• **EXERCISE GOAL**: Each line from the line that includes "The image size is (496, 638)." through the end of the material below must be transcribed exactly, with no other lines.

• **THE INPUT**:

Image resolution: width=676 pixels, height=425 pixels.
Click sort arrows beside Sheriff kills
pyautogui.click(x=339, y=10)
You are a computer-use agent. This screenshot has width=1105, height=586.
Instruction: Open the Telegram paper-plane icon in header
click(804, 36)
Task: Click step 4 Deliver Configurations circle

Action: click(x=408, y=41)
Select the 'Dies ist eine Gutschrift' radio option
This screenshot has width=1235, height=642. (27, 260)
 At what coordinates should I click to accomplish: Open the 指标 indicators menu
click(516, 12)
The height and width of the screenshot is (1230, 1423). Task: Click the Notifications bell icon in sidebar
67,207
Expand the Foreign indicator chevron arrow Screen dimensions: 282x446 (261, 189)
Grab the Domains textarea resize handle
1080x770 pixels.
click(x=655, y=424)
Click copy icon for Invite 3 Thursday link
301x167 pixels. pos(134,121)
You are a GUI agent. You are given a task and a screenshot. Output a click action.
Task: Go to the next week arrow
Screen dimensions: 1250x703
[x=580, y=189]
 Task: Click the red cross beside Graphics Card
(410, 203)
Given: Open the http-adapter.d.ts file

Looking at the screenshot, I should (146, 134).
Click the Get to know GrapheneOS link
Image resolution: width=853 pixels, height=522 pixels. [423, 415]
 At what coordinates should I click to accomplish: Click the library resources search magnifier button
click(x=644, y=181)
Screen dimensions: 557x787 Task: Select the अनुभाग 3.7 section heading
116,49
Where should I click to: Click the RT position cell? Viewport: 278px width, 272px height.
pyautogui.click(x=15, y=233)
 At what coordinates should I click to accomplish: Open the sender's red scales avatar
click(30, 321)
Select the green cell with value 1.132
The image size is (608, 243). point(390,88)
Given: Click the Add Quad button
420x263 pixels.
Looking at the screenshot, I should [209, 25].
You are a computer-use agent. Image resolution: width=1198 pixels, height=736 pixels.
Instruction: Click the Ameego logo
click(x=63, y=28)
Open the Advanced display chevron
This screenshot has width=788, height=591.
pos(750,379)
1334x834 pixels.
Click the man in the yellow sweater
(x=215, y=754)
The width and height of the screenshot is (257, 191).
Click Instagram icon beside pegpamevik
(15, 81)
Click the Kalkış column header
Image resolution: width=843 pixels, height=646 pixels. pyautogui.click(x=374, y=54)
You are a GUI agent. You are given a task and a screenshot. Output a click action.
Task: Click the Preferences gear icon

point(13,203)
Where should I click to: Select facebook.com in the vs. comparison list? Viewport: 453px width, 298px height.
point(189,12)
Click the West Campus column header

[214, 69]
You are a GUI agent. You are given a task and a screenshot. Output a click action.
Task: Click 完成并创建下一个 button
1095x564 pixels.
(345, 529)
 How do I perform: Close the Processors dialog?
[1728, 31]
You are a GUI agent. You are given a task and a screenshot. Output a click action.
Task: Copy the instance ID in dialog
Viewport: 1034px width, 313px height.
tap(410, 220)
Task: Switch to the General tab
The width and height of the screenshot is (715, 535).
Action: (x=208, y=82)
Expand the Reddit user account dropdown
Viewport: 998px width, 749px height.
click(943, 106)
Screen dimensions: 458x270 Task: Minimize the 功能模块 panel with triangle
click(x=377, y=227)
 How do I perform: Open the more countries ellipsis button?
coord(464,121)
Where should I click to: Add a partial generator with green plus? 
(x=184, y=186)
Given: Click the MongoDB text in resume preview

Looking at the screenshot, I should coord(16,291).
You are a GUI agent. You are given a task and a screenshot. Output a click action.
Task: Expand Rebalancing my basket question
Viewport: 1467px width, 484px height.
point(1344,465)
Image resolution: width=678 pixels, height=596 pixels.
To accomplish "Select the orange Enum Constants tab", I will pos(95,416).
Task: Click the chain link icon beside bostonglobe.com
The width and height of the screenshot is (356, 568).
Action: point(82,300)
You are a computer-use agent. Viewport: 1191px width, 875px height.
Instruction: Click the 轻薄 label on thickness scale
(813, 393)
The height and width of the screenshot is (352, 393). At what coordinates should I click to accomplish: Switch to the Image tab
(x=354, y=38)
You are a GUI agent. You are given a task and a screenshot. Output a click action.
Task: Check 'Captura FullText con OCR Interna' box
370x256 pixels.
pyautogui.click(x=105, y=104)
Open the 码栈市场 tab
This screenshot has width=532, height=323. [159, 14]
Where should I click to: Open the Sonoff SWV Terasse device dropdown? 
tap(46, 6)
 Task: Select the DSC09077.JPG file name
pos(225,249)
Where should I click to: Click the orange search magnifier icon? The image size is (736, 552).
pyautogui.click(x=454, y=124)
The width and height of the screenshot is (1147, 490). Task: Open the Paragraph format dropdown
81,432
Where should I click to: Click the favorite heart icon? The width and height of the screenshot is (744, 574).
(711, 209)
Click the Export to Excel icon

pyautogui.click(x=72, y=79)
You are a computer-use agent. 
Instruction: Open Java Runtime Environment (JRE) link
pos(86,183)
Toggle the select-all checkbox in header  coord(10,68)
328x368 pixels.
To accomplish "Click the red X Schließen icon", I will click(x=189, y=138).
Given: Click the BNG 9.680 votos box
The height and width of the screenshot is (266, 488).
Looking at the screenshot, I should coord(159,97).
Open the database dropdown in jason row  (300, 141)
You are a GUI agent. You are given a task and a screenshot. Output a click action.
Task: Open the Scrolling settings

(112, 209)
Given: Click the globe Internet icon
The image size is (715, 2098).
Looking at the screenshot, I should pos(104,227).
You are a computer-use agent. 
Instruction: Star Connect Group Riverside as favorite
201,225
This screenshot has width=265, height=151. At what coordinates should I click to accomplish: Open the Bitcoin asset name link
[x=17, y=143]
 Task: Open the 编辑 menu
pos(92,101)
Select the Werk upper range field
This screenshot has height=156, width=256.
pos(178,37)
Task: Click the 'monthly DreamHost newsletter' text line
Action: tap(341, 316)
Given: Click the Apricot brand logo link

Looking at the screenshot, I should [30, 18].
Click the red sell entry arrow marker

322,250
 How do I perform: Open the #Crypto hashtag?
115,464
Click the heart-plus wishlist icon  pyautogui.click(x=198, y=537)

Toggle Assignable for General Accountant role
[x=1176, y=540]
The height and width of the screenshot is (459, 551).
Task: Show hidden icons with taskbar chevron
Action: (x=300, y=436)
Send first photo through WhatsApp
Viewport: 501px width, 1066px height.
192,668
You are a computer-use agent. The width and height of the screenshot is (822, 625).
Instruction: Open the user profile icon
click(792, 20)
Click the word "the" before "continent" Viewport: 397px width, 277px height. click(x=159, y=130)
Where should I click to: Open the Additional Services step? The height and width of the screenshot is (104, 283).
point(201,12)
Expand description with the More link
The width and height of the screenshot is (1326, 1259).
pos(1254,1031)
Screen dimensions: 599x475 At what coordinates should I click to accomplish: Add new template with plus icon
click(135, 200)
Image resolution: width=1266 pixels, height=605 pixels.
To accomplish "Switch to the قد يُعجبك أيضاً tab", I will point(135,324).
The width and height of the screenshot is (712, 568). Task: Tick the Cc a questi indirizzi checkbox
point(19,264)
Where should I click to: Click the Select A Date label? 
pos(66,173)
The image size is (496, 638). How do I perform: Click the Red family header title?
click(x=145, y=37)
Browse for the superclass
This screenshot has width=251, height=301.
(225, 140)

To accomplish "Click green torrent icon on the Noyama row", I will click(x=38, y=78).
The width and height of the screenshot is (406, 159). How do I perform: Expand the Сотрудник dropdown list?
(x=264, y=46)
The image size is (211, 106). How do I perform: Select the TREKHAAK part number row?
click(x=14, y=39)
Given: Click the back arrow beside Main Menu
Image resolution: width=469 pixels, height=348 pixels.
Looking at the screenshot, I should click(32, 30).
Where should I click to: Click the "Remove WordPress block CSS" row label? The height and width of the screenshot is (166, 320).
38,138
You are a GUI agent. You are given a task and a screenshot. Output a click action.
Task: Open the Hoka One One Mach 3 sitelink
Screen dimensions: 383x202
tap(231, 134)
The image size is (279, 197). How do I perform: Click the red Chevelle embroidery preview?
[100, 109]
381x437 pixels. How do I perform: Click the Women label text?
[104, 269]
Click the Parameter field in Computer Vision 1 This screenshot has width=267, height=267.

• **RESULT OF THE EXERCISE**:
The image size is (496, 638). How do I perform: Click the Red family header title?
click(x=145, y=37)
Browse for the superclass
This screenshot has width=251, height=301.
(225, 140)

To accomplish "Click green torrent icon on the Noyama row", I will click(x=38, y=78).
The width and height of the screenshot is (406, 159). How do I perform: Expand the Сотрудник dropdown list?
(x=264, y=46)
The image size is (211, 106). How do I perform: Select the TREKHAAK part number row?
click(x=14, y=39)
Given: Click the back arrow beside Main Menu
Image resolution: width=469 pixels, height=348 pixels.
Looking at the screenshot, I should click(32, 30).
Where should I click to: Click the "Remove WordPress block CSS" row label? The height and width of the screenshot is (166, 320).
38,138
You are a GUI agent. You are given a task and a screenshot. Output a click action.
Task: Open the Hoka One One Mach 3 sitelink
Screen dimensions: 383x202
tap(231, 134)
The image size is (279, 197). How do I perform: Click the red Chevelle embroidery preview?
[100, 109]
381x437 pixels. How do I perform: Click the Women label text?
[104, 269]
Click the Parameter field in Computer Vision 1 This screenshot has width=267, height=267.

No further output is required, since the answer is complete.